No Water and No Seeds

 

All night the wind shreds piled leaves ready for pickup. Ice pellets pepper the bedroom window, breaking dreams into high pitched shards. Then a milky dawn, softer. And the first snow fall. Sometimes the work we meant to do must rest. Did I ever mean to do any of it all?

In the surgical waiting room, my sister called. It was hard to speak about how he was doing or what the nurses said or the briskness of the surgeon. How the sun and moon dance around my children! Without one of them, everything would be in fact unlivable.

I love hospitals. Everyone has a role vital to healing and well-being. When we are most vulnerable, even the simplest kindness is seen as a great miracle. The drama of emergency and the unknown outcome of trying this or that to save a life calls a person to immediate and unflinching attention.

K. goes for Starbucks and I scroll through poetry wrapped bite-sized brevity. The authors couldn't have known how they held a trembly mother that day. We sit side by side in plastic covered chairs waiting to know – too nervous to hold hands or talk about anything more significant than the predictions for a snowy winter.

The creek in the backyard is broken again. Water slips away under a sad song dead of leaves. The birds don't visit now because there is no water and no seeds. One can only ask for repair so many times.

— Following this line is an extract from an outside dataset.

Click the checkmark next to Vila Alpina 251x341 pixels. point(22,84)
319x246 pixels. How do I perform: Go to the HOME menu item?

What I cannot fix myself has ramifications. That's the way dim eyes see it for now. Snow piles. The sun hides a bit longer.

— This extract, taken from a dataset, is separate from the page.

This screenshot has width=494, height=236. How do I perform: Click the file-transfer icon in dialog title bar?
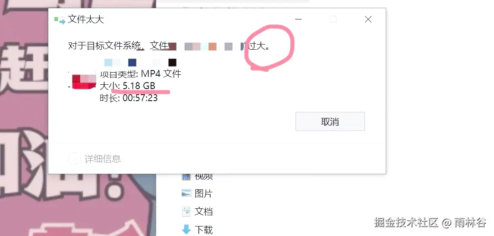pyautogui.click(x=60, y=20)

I drive through my racist town, but the men hold the door open for me and carry my pizzas to the car when my arms are full of soda. Women fill shoeboxes with gifts at Christmas for the needy and children ride their bikes from church to church to do service projects and mission trips and overall do-goodery. Yet they pray to the orange god of capitalism, exchanging their soul for food on the table and Christmas gifts under a slaughtered tree. What is legal takes power away from those who cannot breathe. How does one walk through this terrible dream? I want to fall away. I want to fall. I want to. I want. I.

We've underestimated our enemy, friends. And overestimated our friends. Paul and his poverty points out my blackened knees: Lord, take it away from me!